Required action:
Output exactly the lines from the one holding "Rand Paul surprised" through the final line of the entries.

Data extracts:
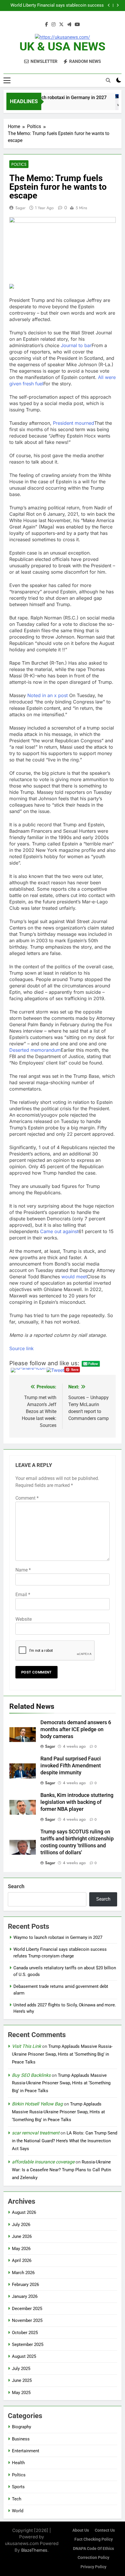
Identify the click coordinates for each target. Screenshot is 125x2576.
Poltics (18, 164)
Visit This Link (26, 2046)
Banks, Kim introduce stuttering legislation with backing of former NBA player (76, 1802)
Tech (16, 2499)
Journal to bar (76, 345)
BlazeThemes (34, 2550)
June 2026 (22, 2236)
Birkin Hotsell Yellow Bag (37, 2104)
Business (21, 2439)
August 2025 (24, 2356)
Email (22, 1594)
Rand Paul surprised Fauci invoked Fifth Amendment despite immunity (70, 1765)
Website (23, 1619)
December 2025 (27, 2308)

Reply to the task:
Rand Paul surprised Fauci invoked Fifth Amendment despite immunity (70, 1765)
Website (23, 1619)
December 2025 (27, 2308)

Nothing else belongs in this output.